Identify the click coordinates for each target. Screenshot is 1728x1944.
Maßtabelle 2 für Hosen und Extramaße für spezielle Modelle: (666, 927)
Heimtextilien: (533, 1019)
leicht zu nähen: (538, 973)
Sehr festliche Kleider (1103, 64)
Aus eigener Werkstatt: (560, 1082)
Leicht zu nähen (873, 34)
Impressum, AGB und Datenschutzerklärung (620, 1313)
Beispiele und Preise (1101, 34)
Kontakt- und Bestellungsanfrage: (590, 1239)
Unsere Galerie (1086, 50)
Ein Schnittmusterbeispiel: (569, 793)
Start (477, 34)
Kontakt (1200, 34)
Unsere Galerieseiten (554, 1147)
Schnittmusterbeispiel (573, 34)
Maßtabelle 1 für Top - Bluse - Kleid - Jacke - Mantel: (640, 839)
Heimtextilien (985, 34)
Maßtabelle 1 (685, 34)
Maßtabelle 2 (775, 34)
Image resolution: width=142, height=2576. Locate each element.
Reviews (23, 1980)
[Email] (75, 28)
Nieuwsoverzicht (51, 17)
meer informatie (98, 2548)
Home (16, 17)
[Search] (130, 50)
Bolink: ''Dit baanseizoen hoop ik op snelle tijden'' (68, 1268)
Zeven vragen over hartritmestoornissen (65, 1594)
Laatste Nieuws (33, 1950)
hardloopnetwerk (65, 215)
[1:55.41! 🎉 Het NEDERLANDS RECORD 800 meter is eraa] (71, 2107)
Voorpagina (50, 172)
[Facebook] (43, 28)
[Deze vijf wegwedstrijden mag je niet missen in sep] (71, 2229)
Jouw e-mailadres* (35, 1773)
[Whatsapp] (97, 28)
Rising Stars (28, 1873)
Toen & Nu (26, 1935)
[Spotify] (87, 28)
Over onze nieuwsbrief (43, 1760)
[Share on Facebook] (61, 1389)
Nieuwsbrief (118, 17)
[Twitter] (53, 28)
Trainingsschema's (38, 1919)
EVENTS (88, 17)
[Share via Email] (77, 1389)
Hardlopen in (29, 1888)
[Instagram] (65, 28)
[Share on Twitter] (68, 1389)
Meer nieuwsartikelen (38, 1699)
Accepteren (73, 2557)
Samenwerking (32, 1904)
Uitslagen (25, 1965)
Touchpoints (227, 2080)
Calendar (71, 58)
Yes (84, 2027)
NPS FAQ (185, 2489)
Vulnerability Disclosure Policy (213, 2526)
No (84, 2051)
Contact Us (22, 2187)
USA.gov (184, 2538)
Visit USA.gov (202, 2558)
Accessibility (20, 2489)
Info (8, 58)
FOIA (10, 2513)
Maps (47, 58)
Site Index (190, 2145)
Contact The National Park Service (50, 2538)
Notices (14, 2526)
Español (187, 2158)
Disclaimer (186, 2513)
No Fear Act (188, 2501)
:::::
ACTIVITY: Could you retype every record above exactly as given?

TASK SOLUTION:
Identify the click coordinates for each target. Screenshot is 1728x1944.
Maßtabelle 2 für Hosen und Extramaße für spezielle Modelle: (666, 927)
Heimtextilien: (533, 1019)
leicht zu nähen: (538, 973)
Sehr festliche Kleider (1103, 64)
Aus eigener Werkstatt: (560, 1082)
Leicht zu nähen (873, 34)
Impressum, AGB und Datenschutzerklärung (620, 1313)
Beispiele und Preise (1101, 34)
Kontakt- und Bestellungsanfrage: (590, 1239)
Unsere Galerie (1086, 50)
Ein Schnittmusterbeispiel: (569, 793)
Start (477, 34)
Kontakt (1200, 34)
Unsere Galerieseiten (554, 1147)
Schnittmusterbeispiel (573, 34)
Maßtabelle 1 für Top - Bluse - Kleid - Jacke - Mantel: (640, 839)
Heimtextilien (985, 34)
Maßtabelle 1 (685, 34)
Maßtabelle 2 (775, 34)
Image resolution: width=142, height=2576. Locate each element.
Reviews (23, 1980)
[Email] (75, 28)
Nieuwsoverzicht (51, 17)
meer informatie (98, 2548)
Home (16, 17)
[Search] (130, 50)
Bolink: ''Dit baanseizoen hoop ik op snelle tijden'' (68, 1268)
Zeven vragen over hartritmestoornissen (65, 1594)
Laatste Nieuws (33, 1950)
hardloopnetwerk (65, 215)
[1:55.41! 🎉 Het NEDERLANDS RECORD 800 meter is eraa] (71, 2107)
Voorpagina (50, 172)
[Facebook] (43, 28)
[Deze vijf wegwedstrijden mag je niet missen in sep] (71, 2229)
Jouw e-mailadres* (35, 1773)
[Whatsapp] (97, 28)
Rising Stars (28, 1873)
Toen & Nu (26, 1935)
[Spotify] (87, 28)
Over onze nieuwsbrief (43, 1760)
[Share on Facebook] (61, 1389)
Nieuwsbrief (118, 17)
[Twitter] (53, 28)
Trainingsschema's (38, 1919)
EVENTS (88, 17)
[Share via Email] (77, 1389)
Hardlopen in (29, 1888)
[Instagram] (65, 28)
[Share on Twitter] (68, 1389)
Meer nieuwsartikelen (38, 1699)
Accepteren (73, 2557)
Samenwerking (32, 1904)
Uitslagen (25, 1965)
Touchpoints (227, 2080)
Calendar (71, 58)
Yes (84, 2027)
NPS FAQ (185, 2489)
Vulnerability Disclosure Policy (213, 2526)
No (84, 2051)
Contact Us (22, 2187)
USA.gov (184, 2538)
Visit USA.gov (202, 2558)
Accessibility (20, 2489)
Info (8, 58)
FOIA (10, 2513)
Maps (47, 58)
Site Index (190, 2145)
Contact The National Park Service (50, 2538)
Notices (14, 2526)
Español (187, 2158)
Disclaimer (186, 2513)
No Fear Act (188, 2501)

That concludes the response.